STORED DATA START
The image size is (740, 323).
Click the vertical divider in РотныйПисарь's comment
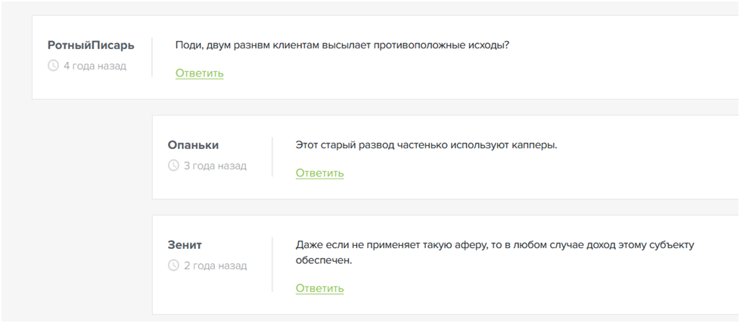152,57
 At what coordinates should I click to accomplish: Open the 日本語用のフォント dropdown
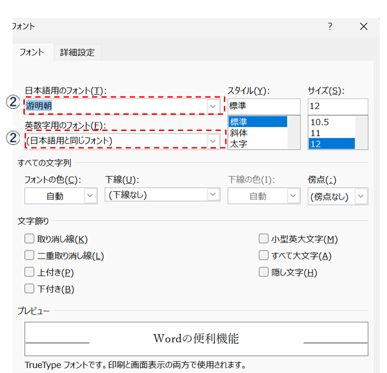[213, 107]
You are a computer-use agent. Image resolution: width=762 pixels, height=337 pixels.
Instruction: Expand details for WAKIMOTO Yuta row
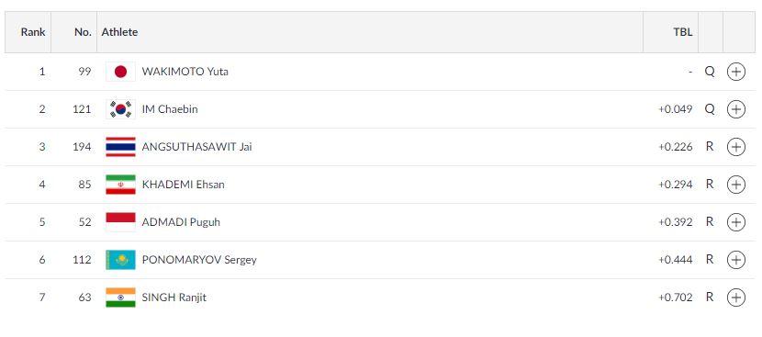pos(735,72)
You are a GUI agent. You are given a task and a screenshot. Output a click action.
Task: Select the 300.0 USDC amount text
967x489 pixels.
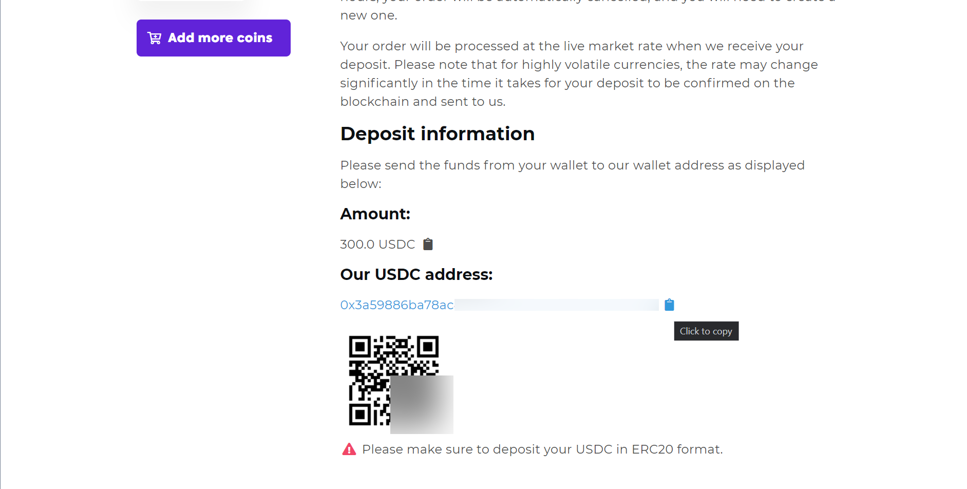(x=377, y=243)
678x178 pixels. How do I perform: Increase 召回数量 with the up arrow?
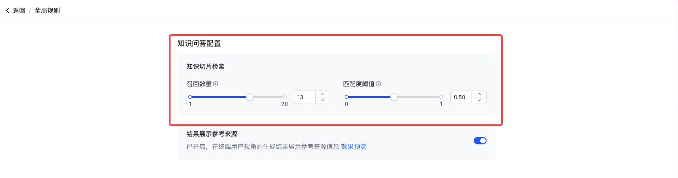(x=322, y=94)
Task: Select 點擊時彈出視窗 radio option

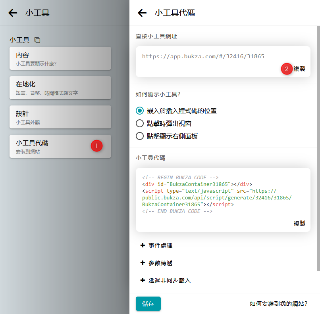Action: point(140,123)
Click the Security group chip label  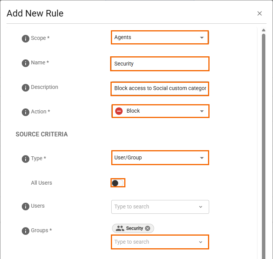pyautogui.click(x=134, y=228)
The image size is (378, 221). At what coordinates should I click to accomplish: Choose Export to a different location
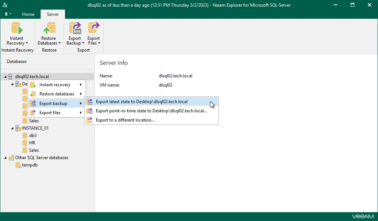pyautogui.click(x=125, y=120)
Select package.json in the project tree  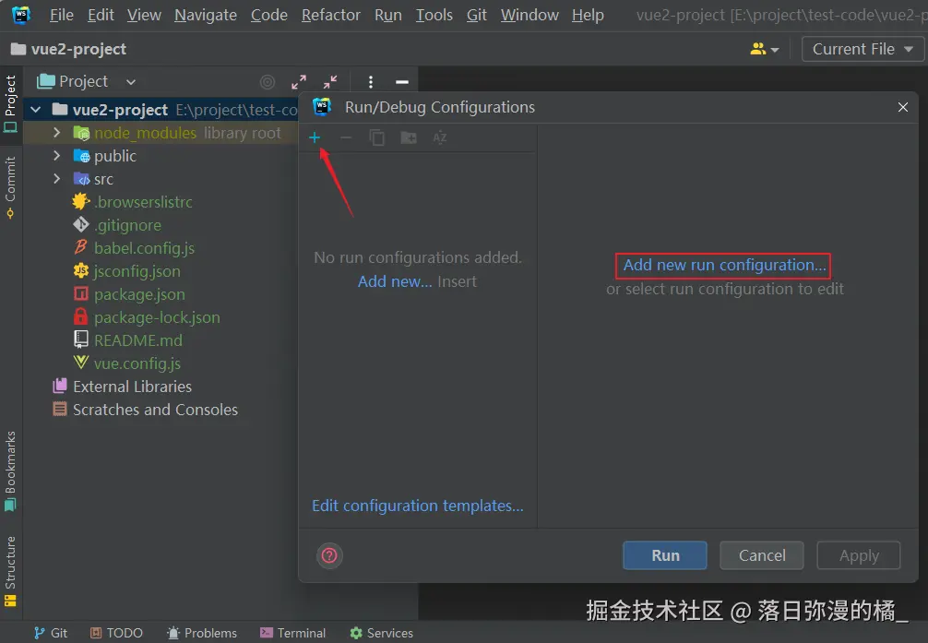click(x=138, y=293)
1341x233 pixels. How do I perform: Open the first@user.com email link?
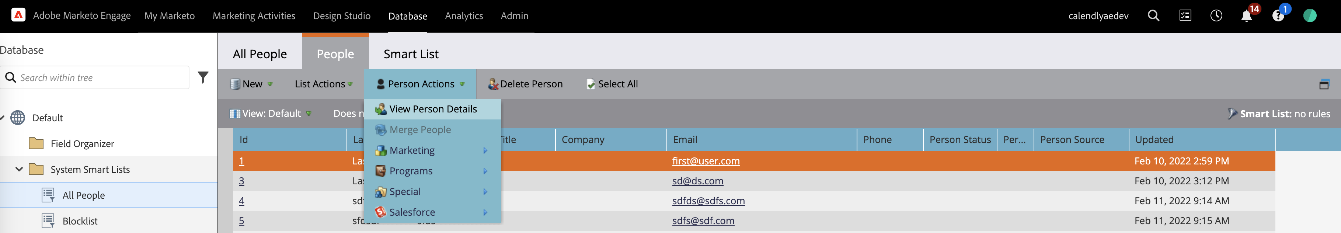click(x=705, y=161)
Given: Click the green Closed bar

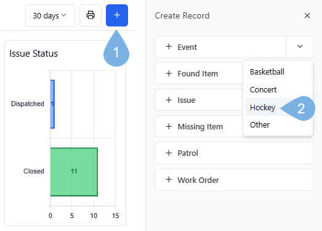Looking at the screenshot, I should pyautogui.click(x=74, y=172).
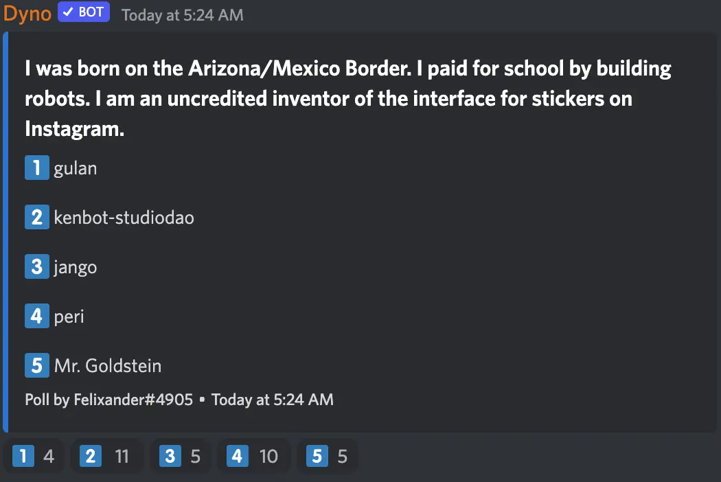The width and height of the screenshot is (721, 482).
Task: Click the Mr. Goldstein option text
Action: point(108,366)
STORED DATA END
Report each line above that includes the string "agent".

RESPONSE:
You are a computer-use agent. Image resolution: width=762 pixels, height=337 pixels.
You are a GUI agent. You are given a task and a screenshot. Output a click action.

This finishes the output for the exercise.